— Start of PROVIDED RECORDS —

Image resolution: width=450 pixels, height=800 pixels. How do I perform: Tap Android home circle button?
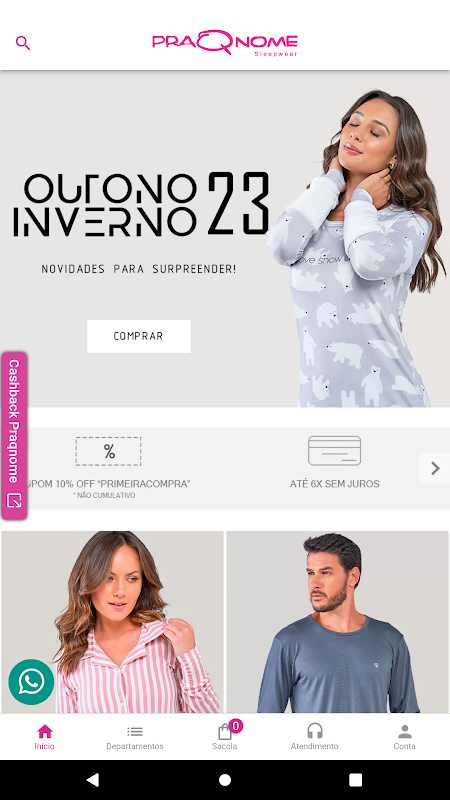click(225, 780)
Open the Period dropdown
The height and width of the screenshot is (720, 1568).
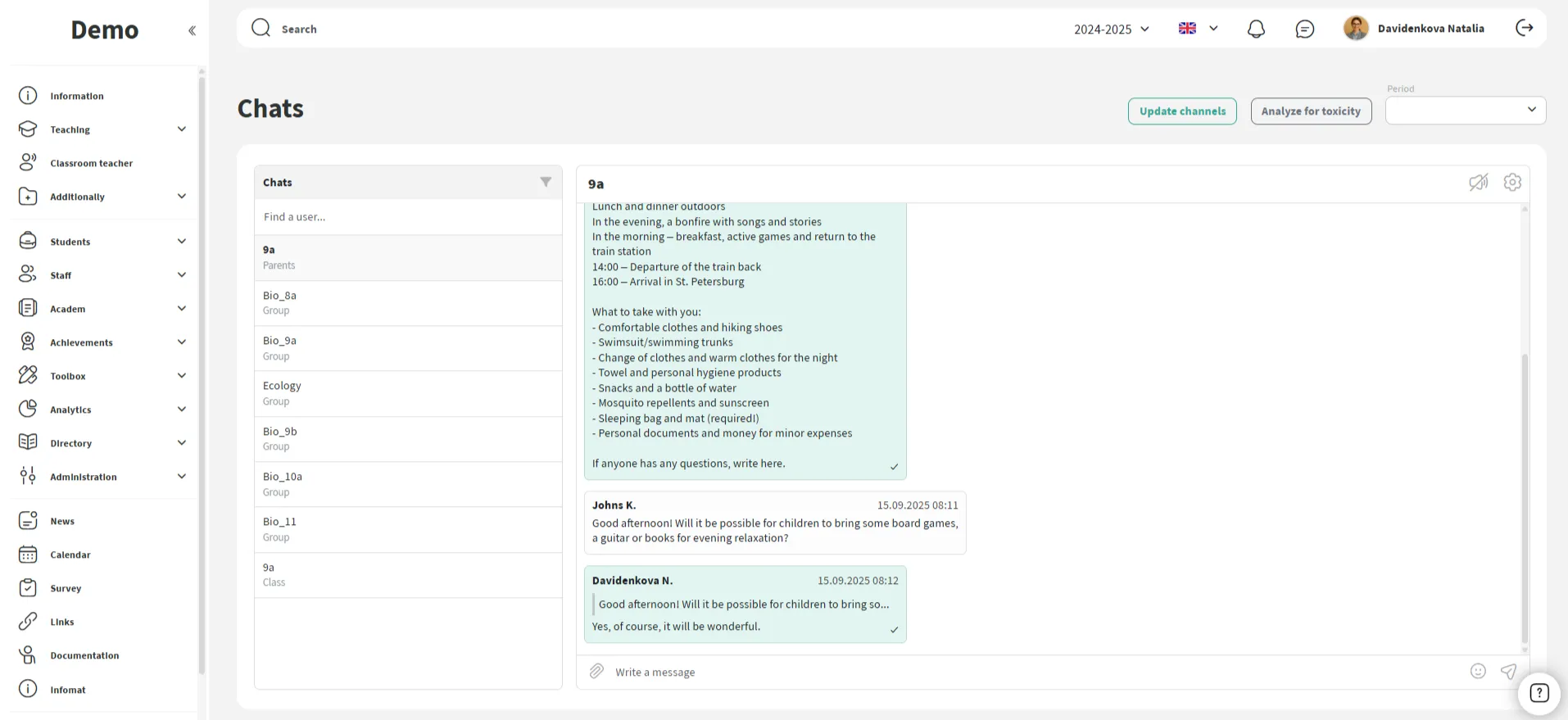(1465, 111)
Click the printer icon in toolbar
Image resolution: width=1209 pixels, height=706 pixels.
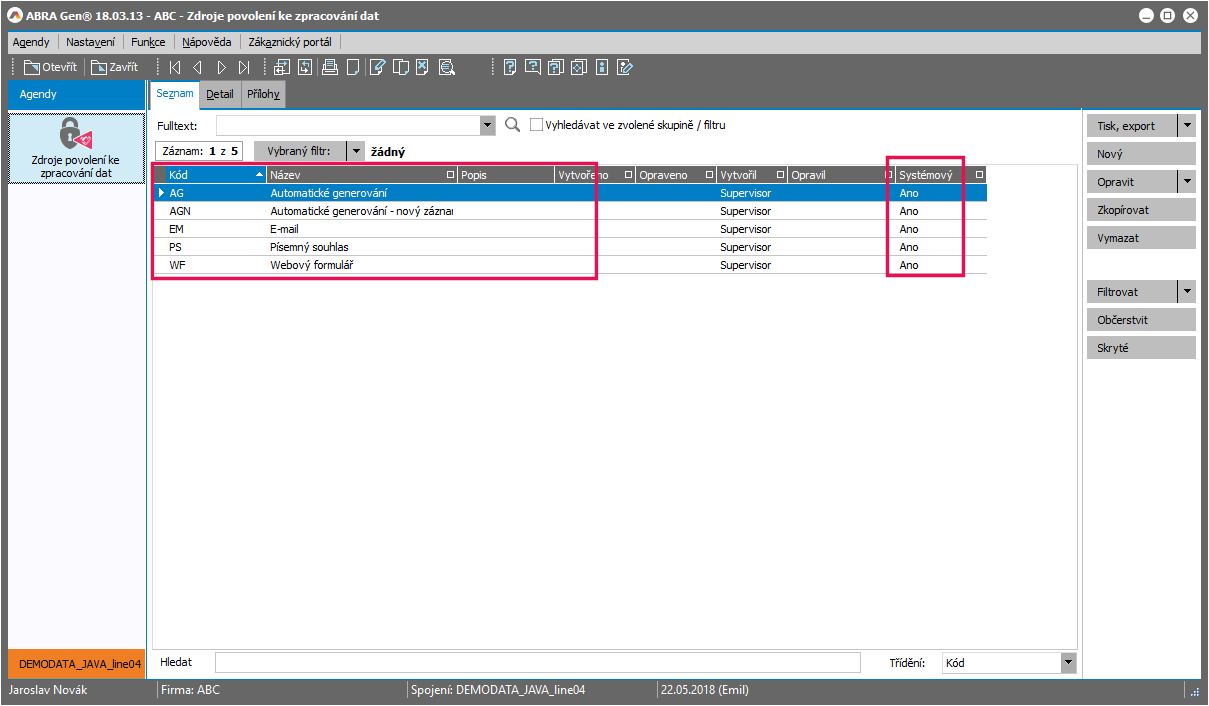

— End of PROVIDED RECORDS —

* **TASK TO COMPLETE**: Rescale the material above by copying every line, requests included, with each coordinate in the answers multiplied by 1.55 and rounded to a whole number (halves round up), leaving all other numbers unchanged. Leave the pictures out.

* **RESULT**:
Image resolution: width=450 pixels, height=800 pixels. How do I perform: Tap Android home circle button?
click(349, 1209)
Open the Period dropdown
The height and width of the screenshot is (720, 1568).
(2271, 172)
Click the printer icon in toolbar
Image resolution: width=1209 pixels, height=706 pixels.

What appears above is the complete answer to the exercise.